Have you ever had to do something you dreaded but you knew it was what needed to be done? A hard conversation? A tough decision? Saying no?

Doing the hard thing and doing the right thing are sometimes the same thing.

My favorite lineman had been pretty quiet lately. When asked what was wrong, he would shrug his shoulders and say nothing. Football was in full swing and school was getting ready to start. So I chalked it up to a lot of new things going on. That is until he came in my room and told me he didn’t want to play football this year.

He’d not said anything until now because he knew how much we enjoyed watching him play. He didn’t want to disappoint us. Then there were the coaches and his teammates to consider. He didn’t want to let them down. But if he were completely honest, his heart just wasn’t in it and he wouldn’t be giving his best. So in the end he had to do what was best for him.

I have to tell you, I WAS a little disappointed because I DO like watching him play.
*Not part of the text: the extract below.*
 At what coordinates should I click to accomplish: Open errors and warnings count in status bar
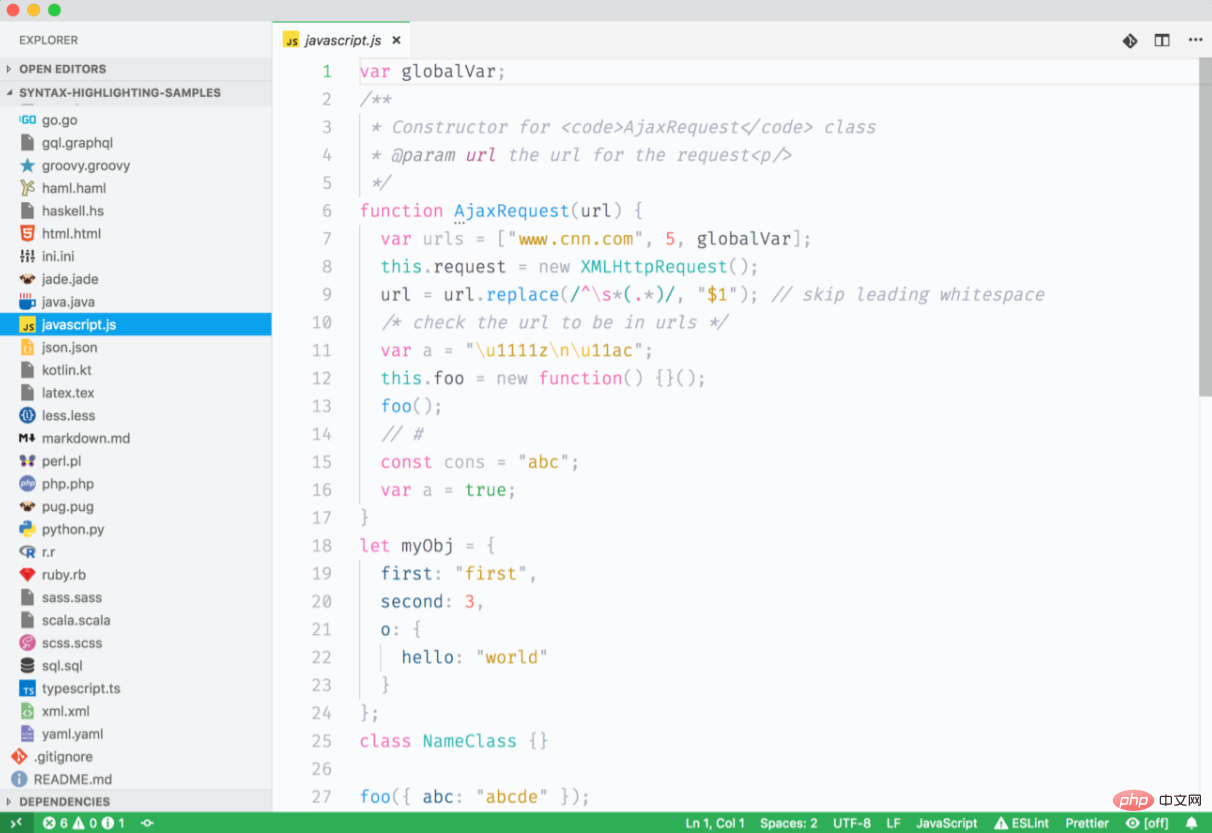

But then I remembered reading this in Brene’ Browns book Daring Greatly:

“Daring greatly means the courage to be vulnerable. It means to show up and be seen. To ask for what you need. To talk about how you’re feeling. To have the hard conversation.”

It took a lot of courage for my almost teenage young man to be completely honest about how he was feeling and what he needed for himself. It took courage to have that conversation with me and more so with his coaches when he turned in his equipment. A conversation we had him do on his own. It took courage to face his teammates, knowing they would be disappointed and maybe even mean about it.
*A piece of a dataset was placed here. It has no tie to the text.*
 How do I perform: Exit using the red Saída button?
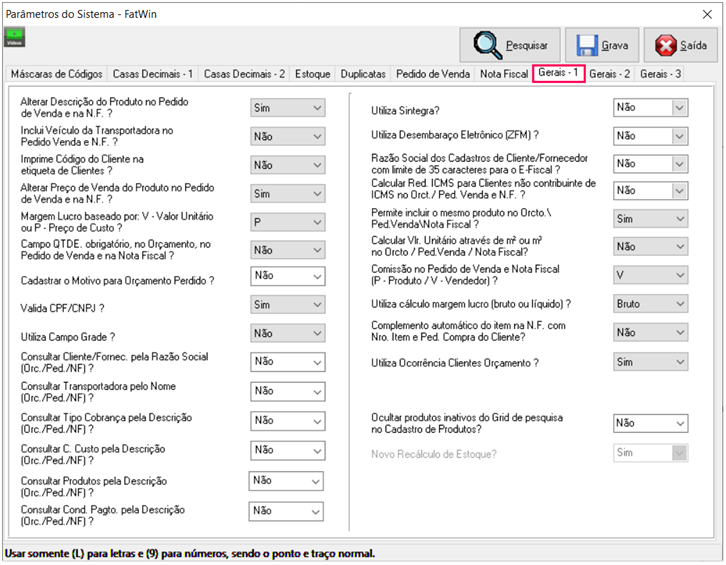click(x=680, y=46)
I had to have one of those tough conversations myself recently. I had been thinking about it for several weeks and kept putting it off until I realized my 12 year old was brave enough to do it, so I should be too!

What kept both of us from doing the hard thing when we first knew what it was we should do? It really boils down to three things:

  1. Disappointing People

Let’s face it, most of us don’t like it when we’ve disappointed someone. But ignoring your own wants, needs and feelings can lead to frustration and resentment. This can be detrimental because you end up not being true to who you are and lose yourself somewhere in the mix. Could my favorite lineman have “stuck it out”? Yep. And he would have been miserable in the mix. (You all he had himself so worked up over this whole business he couldn’t eat lunch at school…sigh…)

As a woman of faith I have to ask myself, “Am I trying to win the approval of men, or of God? Or am I trying to please men? If I were trying to please men, I would not be a servant of Christ.” (Galatians 1:10) If it’s more important for me to not disappoint God then I have to do the tough, sometimes unpopular, thing.

  1. Fear

Of what? Lots of things really. Besides of disappointing people, we can also fear change, the unknown and confrontation. Carson had played football for six years. It’s just something he had always done so now this is different. Sometimes “different” is scary enough to keep us from being honest about our wants and needs.

The unknown is a road that’s hard to travel, isn’t it? Carson wasn’t sure what reactions would be…ours, his coaches and his teammates. Maybe he would lose some friends over it. (On a side note we talked about his true friends liking him for being him and not just because he played football.) He had to take that step on a new path and trust his gut.

As a woman of faith, I have to let my fear of the Lord trump any other fear that might get in the way. Which leads me to the next thing…

  1. Ignoring Your Gut

Carson had said to me at the end of last season that he wasn’t sure if he wanted to play football in junior high. I thought for sure it was just end-of-the-season-burnout. I encouraged (read “pushed”) him to at least try it over the summer. He agreed and went to weightlifting and conditioning all the while not really wanting to do it….but then there’s that not-wanting-to-disappoint-people-thing rearing its ugly head!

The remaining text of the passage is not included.